So while ATN, with your help, is attempting to assemble a list of Division
III alumni who’ve gone on to fame and great
accomplishments, this list won’t include ex-players like
WWE star John Cena (Springfield), who went on to fame in a field
other than football, or grads like NFL commissioner Roger Goodell
(Washington and Jefferson), who wasn’t a player.
Strictly limiting the list to those who played or coached in Division III in D3football.com era (since 1999) means we have to leave out those who have had success in football since then, like Redskins linebacker London Fletcher, Broncos coach Josh McDaniel and Patriots player personnel director Nick Caserio (all John Carroll ’98 or ’99), Patriots coach Bill Belichick and Browns coach Eric Mangini (Wesleyan ’75 and ’94, respectively), Rams coach Steve Spagnuolo (Springfield ’82, one of several Pride with pro ties) or Texans punter Matt Turk (UW-Whitewater ’93).

○ ○ ○

### [EXERCISE SET]
1. According to the Division III alumni passage, which school did NFL commissioner Roger Goodell attend?
2. Carry on the Division III alumni passage from its final sentence.

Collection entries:
○ ○ ○

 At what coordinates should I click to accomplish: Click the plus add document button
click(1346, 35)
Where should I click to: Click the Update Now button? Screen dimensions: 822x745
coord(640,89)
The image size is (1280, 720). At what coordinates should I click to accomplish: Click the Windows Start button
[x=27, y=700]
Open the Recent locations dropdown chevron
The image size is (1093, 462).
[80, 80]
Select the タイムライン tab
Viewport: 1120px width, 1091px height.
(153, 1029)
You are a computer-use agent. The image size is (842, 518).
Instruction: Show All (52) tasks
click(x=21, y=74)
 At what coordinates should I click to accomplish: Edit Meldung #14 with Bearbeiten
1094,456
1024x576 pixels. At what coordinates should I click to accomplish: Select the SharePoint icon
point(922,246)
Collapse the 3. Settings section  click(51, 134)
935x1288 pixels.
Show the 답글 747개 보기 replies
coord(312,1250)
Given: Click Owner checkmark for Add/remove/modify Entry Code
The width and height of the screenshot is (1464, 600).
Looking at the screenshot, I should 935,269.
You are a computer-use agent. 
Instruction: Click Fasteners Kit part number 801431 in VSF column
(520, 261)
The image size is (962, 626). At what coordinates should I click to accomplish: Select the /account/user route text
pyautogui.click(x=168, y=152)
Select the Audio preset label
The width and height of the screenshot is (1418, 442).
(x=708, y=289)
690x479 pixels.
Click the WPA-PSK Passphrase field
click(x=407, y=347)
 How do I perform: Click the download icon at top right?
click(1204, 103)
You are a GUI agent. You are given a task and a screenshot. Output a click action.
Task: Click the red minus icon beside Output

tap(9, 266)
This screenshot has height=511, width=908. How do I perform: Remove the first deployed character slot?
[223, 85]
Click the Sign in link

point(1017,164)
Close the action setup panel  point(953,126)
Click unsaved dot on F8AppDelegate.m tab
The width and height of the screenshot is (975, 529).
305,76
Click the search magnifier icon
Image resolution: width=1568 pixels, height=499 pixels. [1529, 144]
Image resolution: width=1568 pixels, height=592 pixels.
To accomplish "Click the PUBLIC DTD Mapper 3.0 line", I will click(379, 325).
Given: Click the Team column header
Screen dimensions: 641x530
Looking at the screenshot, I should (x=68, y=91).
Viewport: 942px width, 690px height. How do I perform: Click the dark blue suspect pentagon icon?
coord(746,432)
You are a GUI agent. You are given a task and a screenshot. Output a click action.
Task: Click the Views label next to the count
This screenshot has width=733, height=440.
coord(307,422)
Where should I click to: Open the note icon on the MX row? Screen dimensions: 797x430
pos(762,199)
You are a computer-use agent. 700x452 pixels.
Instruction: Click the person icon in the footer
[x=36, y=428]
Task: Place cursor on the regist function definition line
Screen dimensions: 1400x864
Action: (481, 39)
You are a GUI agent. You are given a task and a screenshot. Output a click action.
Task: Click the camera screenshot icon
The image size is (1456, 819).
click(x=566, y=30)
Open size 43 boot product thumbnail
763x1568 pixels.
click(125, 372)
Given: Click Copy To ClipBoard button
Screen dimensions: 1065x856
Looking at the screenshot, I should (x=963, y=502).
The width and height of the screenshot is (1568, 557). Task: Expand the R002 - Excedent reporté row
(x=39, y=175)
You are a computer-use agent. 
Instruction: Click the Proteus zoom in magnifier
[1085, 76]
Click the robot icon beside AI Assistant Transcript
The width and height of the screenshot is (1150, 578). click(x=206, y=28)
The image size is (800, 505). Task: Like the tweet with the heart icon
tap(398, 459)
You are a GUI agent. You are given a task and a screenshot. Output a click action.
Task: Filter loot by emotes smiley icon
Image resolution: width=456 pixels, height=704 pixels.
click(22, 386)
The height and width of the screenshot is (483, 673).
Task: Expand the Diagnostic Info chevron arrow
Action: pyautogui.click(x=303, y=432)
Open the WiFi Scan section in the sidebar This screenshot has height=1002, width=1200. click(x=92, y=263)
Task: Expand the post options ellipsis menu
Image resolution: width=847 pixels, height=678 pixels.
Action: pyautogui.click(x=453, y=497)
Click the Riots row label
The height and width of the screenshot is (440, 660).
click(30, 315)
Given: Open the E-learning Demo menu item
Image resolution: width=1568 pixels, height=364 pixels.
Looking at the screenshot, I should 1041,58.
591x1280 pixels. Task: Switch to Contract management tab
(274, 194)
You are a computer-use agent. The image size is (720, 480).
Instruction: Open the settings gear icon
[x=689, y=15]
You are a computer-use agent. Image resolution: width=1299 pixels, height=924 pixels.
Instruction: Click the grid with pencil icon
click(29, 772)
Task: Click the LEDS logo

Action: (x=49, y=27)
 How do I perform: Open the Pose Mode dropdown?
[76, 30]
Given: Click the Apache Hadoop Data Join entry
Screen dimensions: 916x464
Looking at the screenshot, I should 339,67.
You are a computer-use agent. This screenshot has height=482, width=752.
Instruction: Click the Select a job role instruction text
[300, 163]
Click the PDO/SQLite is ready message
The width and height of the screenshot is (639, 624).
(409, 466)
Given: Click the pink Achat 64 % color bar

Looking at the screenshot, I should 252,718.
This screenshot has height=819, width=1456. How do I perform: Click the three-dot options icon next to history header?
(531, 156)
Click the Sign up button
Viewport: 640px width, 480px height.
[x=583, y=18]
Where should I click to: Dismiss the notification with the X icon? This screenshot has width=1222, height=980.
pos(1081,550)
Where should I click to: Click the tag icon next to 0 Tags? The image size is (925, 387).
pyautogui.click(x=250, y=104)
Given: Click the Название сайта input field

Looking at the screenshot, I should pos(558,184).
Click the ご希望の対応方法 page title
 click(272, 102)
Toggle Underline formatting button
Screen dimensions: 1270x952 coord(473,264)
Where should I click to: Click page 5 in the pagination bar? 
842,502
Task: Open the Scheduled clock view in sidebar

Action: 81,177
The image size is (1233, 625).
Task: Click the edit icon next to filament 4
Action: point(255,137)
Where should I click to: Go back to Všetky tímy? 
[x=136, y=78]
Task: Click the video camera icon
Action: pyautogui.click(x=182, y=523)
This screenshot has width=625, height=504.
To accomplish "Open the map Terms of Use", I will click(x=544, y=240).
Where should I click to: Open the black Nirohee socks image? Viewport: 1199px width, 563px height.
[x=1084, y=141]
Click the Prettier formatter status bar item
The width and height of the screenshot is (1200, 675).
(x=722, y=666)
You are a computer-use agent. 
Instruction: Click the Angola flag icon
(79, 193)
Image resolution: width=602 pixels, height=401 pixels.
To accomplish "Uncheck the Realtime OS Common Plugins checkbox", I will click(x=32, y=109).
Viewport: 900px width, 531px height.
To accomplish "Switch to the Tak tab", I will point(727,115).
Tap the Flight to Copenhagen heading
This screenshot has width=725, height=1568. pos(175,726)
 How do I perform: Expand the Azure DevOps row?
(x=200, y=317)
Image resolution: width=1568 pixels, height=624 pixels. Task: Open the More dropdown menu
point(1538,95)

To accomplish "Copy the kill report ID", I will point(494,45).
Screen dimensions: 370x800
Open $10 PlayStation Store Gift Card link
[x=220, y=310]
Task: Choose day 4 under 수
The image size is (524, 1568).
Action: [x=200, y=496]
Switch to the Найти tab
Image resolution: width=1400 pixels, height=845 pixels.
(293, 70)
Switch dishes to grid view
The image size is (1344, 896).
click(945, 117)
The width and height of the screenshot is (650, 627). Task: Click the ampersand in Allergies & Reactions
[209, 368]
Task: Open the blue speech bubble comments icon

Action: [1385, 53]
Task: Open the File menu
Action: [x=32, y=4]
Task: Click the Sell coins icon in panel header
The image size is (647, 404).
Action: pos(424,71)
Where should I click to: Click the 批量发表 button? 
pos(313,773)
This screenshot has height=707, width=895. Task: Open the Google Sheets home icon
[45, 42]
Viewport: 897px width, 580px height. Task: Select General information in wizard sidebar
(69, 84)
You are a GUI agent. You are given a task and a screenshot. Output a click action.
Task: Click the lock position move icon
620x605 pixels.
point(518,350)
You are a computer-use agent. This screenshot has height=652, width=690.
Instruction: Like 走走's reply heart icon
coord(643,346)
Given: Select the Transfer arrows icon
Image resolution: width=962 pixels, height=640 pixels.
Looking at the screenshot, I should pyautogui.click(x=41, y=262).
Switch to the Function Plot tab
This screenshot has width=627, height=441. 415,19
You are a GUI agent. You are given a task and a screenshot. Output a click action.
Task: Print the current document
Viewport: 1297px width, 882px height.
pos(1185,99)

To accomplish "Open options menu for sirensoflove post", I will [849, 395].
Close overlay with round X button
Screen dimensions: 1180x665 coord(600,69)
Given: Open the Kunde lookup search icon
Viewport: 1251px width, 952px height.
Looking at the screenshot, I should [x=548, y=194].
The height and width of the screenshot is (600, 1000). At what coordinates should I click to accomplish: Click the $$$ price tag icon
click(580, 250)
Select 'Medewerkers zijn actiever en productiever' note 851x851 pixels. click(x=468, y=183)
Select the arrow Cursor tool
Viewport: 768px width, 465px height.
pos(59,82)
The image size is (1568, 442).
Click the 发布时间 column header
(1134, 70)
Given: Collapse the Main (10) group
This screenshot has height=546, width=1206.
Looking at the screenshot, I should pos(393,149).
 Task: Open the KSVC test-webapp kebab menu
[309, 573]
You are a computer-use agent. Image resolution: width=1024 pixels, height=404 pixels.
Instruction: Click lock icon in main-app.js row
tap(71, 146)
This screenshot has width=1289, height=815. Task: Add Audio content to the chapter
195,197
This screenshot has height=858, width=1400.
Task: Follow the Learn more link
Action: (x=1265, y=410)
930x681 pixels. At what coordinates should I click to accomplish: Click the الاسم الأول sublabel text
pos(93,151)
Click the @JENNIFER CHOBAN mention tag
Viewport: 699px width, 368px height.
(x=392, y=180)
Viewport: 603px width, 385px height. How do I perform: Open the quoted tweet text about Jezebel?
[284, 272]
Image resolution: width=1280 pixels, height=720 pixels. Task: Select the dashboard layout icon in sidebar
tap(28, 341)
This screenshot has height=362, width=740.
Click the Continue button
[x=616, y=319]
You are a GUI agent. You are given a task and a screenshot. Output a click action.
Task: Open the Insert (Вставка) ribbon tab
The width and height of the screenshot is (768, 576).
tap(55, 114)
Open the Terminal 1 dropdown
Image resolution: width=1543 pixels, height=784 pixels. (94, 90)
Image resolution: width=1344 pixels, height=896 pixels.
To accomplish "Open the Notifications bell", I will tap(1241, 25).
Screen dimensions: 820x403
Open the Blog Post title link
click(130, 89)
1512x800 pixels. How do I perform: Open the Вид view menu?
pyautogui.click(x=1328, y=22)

○ ○ ○

### [TASK ANSWERS]
1. Washington and Jefferson.

2.
It does, however, include 10 men who have managed to make a living playing football after Division III, letting the game lead them on some interesting journeys. Here are ...
The ten most interesting post-D3 careers of the D3football.com era:
10. Tom Arth and Pierre Garcon. At first glance, Arth (John Carroll ’03) and Garcon (Mount Union ’08) have very little in common besides both having played in the OAC. But both have also been fortunate enough to spend time with one of the NFL’s most successful franchises around one of its best and most popular players, Peyton Manning. After passing for 10,345 yards and 89 touchdowns in 38 starts for the Blue Streaks, Arth wore the Colts’ blue and was Manning’s understudy from 2003 to ’05, before playing for the Packers (2006), CFL’s Toronto Argonauts (2007) and Arena League’s Grand Rapids Rampage (2008). In Garcon’s second season as a Colt, he’s rapidly become one of Manning’s go-to receivers, with 23 catches for 353 yards and two touchdowns through eight games.
9. Ed Meierkort. South Dakota and “interesting” might not seem to go hand in hand, but the former UW-Stout head coach from 1993-2003 has kept USD from being anything close to boring. Rolling up points and becoming a fixture in the D2Football.com rankings, Meierkort’s Coyotes set more than 100 school records and produced back to back Harlon Hill Trophy finalists. (That’s the D2 equivalent of the Gagliardi). Now he’s in the second season of USD’s transition to Division I-FCS, helping chart a new path for the school and a young conference, the Great West.
8. Fred Jackson.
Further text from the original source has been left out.